貴方の残り香〜君の香りを狂おしいほど求め、恋しく苦しい〜
 静かな沈黙が流れる。それを破ったのは真梨子だった。

「……付き合い始めた頃、デートのたびにあなたはいつもプレゼントを用意してくれたわよね。景色がキレイな場所に連れて行ってくれたり、すごく嬉しかった」

 あの頃は自分がお姫様にでもなったような気分で、きっと浮かれていたの。

「もう……無理なのか?」

 真梨子に頷く。私はこの十年頑張ったの。それを無視し続けたくせに、今更何をいうのかしら。

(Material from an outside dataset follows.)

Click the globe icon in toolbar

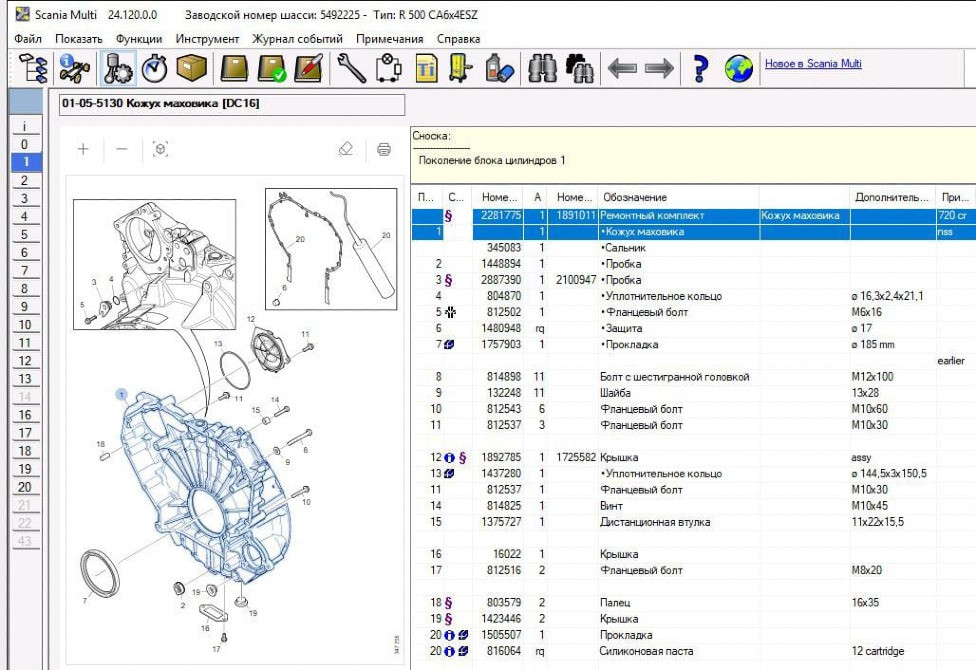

「私もいけなかった。次は何をしてくれるんだろうと期待して……でも本当はそれじゃだめだったのよ。あなたにされた分、私も返さないといけなかった。でも私はそれをしなかったし、むしろ何もないことを不満に思うようになっていた。そのせいであなたは思い通りにならなくなったことが不満だったのよね。だから私に辛く当たった」

 晃は黙ったまま下を向いている。

「親になんて言えばいいんだ……」
「そんなことは知らないわ。あなたの親でしょ? 自分で考えて」

 私がどれだけ傷を負って、精神的にも参っても、あなたは気付きもしなかったくせに、今度は親? 真梨子は呆れ果ててため息をついた。

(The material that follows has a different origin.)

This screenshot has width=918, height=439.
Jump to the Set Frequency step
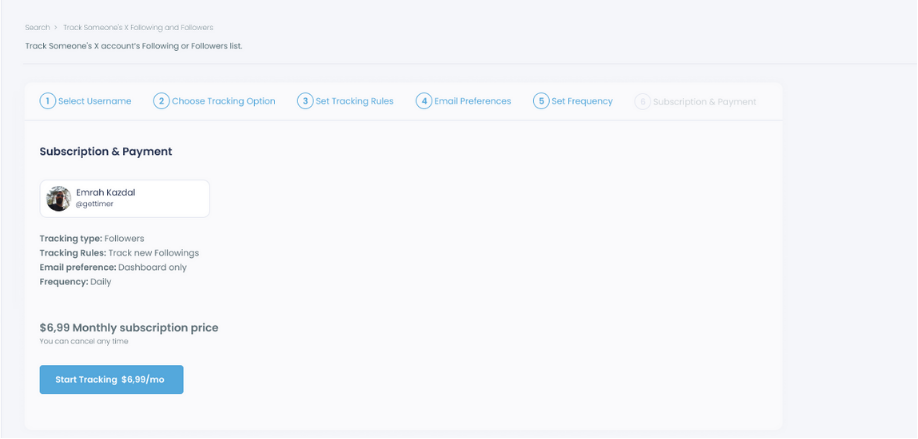point(582,101)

「私たち、お互いに求めるものが大き過ぎて、しかもそれが許容範囲を超えてしまった。これではお互い不幸なだけ。一緒にいても幸せにはなれない。私たちはもう目指すものが違うのよ。それぞれ違う道を行くべきだわ」

 真梨子は茶封筒から離婚届を取り出すと、晃の前に差し出す。あとは晃が署名・捺印をするだけで提出出来るようになっている用紙を見て、晃は肩を落とす。

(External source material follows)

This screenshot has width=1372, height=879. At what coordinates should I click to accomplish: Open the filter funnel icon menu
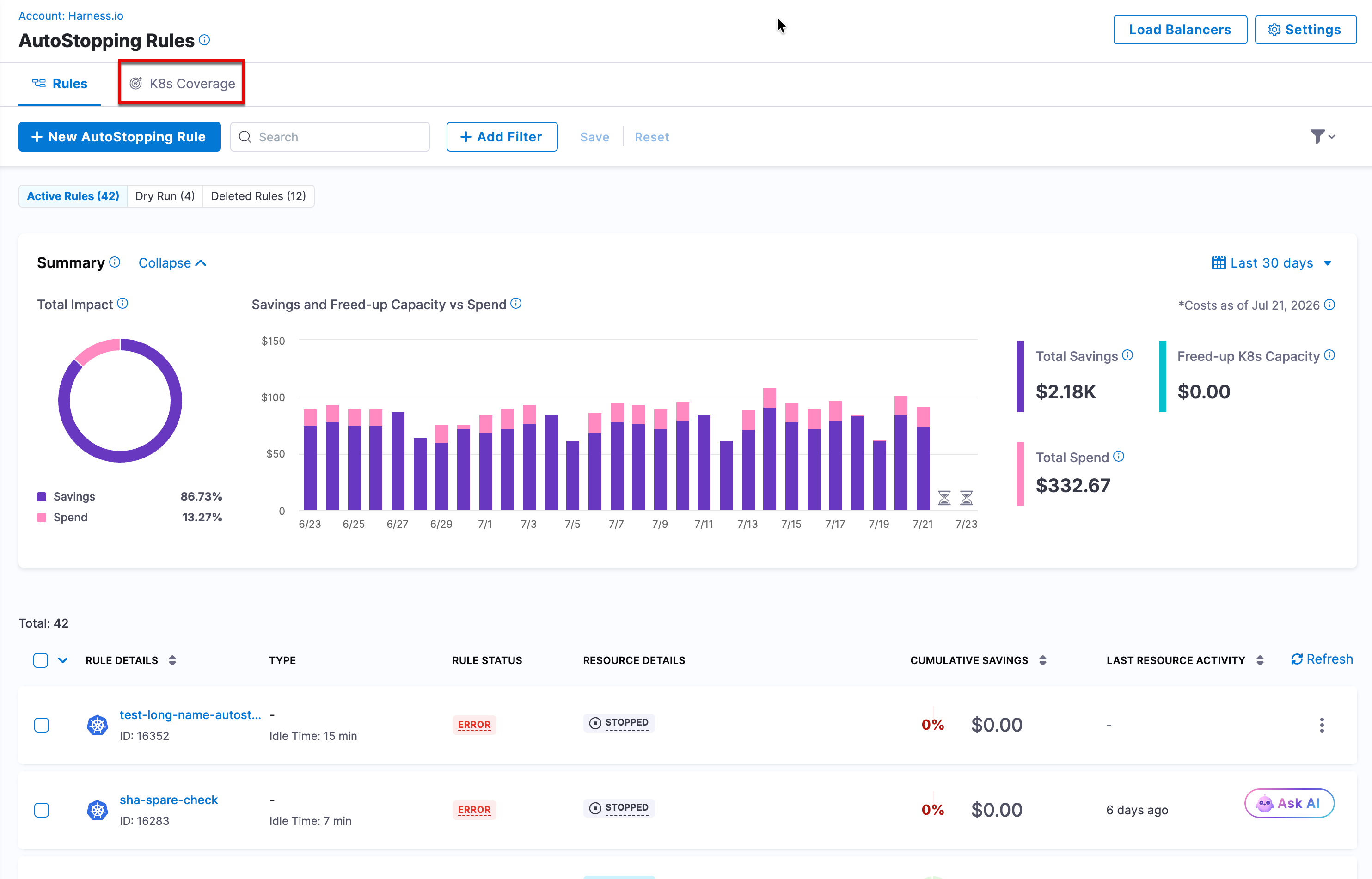pyautogui.click(x=1323, y=136)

「もう……これ以外の選択肢は、君の中には存在しないんだな……」

 晃は諦めたように離婚届を手元に引き寄せると、真梨子からボールペンと印鑑を受け取る。

「この家に私のものは何もないし、それ以上のものも望まない」

 署名と捺印をしてから、晃はふと証人欄に目をやる。

「この二人は?」
「昔からの友人よ。結婚してから友達もいなくなったし、仕方ないから二人に頼んだの」

 真梨子は晃から離婚届を受け取ると、そのままカバンにしまった。

「私の荷物は、あなたがいない日に取りに来るわ」
「わかった」

 真梨子は荷物を持ち、玄関に向かう。晃は座ったまま動こうとはしなかった。

 十年も一緒にいたのに、寂しさを感じない私は冷酷だろうか。

「今までありがとう。さようなら」

 そう言い残し、真梨子は部屋を後にした。